Word for word, restate the entries below from their first line through the line that contains "Given: Open the movies".

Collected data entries

■ ■ ■ ■ ■

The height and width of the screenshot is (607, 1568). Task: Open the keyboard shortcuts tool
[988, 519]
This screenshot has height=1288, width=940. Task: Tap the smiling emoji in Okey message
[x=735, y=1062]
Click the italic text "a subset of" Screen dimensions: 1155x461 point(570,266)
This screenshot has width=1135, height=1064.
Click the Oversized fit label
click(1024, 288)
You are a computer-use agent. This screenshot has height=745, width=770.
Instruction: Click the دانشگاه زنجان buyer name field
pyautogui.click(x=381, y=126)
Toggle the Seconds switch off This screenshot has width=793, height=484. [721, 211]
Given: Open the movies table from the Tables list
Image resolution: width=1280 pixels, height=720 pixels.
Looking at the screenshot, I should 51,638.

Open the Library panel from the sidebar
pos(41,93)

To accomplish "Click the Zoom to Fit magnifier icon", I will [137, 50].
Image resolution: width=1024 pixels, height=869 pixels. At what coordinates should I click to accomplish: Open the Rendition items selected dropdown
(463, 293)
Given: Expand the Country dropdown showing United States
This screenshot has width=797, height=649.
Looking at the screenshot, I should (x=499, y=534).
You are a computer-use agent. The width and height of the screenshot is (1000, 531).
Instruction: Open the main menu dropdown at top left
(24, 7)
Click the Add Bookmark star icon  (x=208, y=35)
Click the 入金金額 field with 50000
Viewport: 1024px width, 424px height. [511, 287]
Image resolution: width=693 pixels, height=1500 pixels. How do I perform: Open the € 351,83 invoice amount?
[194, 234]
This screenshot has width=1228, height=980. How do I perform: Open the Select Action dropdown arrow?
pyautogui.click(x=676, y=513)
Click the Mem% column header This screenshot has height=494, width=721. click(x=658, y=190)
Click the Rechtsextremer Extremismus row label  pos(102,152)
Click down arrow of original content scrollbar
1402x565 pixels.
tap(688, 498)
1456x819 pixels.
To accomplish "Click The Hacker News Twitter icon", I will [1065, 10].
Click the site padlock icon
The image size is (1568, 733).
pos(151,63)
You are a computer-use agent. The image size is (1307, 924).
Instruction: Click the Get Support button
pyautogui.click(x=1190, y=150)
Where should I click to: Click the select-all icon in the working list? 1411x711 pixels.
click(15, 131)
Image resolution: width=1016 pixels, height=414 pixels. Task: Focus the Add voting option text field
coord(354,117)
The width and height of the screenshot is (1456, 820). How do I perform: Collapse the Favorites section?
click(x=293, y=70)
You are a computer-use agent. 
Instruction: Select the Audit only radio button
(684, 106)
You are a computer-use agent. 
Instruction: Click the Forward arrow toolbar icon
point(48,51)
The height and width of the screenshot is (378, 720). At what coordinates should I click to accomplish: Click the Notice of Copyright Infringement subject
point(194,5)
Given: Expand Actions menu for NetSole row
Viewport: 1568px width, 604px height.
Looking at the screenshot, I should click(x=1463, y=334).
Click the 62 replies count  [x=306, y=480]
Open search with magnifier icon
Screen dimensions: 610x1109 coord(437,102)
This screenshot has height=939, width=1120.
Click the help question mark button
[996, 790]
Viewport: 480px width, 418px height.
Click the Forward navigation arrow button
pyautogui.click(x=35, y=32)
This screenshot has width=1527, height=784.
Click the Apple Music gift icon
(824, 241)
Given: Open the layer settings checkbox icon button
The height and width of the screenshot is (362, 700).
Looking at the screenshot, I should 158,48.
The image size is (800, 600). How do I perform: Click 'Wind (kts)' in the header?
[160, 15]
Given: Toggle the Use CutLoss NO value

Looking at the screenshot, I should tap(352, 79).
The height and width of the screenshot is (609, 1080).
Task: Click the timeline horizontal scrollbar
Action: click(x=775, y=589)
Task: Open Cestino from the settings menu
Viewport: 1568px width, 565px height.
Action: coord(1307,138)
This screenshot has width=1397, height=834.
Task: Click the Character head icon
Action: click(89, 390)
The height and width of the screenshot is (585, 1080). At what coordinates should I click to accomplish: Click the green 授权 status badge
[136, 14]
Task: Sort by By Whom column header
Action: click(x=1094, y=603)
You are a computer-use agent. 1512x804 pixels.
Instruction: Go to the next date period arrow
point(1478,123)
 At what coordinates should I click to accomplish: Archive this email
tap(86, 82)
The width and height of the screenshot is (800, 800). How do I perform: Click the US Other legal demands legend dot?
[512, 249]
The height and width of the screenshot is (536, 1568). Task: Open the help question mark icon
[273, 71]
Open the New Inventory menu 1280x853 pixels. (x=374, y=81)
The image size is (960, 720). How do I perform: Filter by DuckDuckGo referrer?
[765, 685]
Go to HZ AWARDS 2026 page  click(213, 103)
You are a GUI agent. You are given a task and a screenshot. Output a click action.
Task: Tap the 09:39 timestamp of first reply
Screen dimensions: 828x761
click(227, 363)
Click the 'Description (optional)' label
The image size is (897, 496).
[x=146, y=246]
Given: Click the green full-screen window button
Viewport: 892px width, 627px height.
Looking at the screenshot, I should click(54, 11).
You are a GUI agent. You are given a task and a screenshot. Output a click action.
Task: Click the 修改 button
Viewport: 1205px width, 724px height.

■ ■ ■ ■ ■

# EXERCISE ANSWER:
The height and width of the screenshot is (607, 1568). Task: Open the keyboard shortcuts tool
[988, 519]
This screenshot has height=1288, width=940. Task: Tap the smiling emoji in Okey message
[x=735, y=1062]
Click the italic text "a subset of" Screen dimensions: 1155x461 point(570,266)
This screenshot has width=1135, height=1064.
Click the Oversized fit label
click(1024, 288)
You are a computer-use agent. This screenshot has height=745, width=770.
Instruction: Click the دانشگاه زنجان buyer name field
pyautogui.click(x=381, y=126)
Toggle the Seconds switch off This screenshot has width=793, height=484. [721, 211]
Given: Open the movies table from the Tables list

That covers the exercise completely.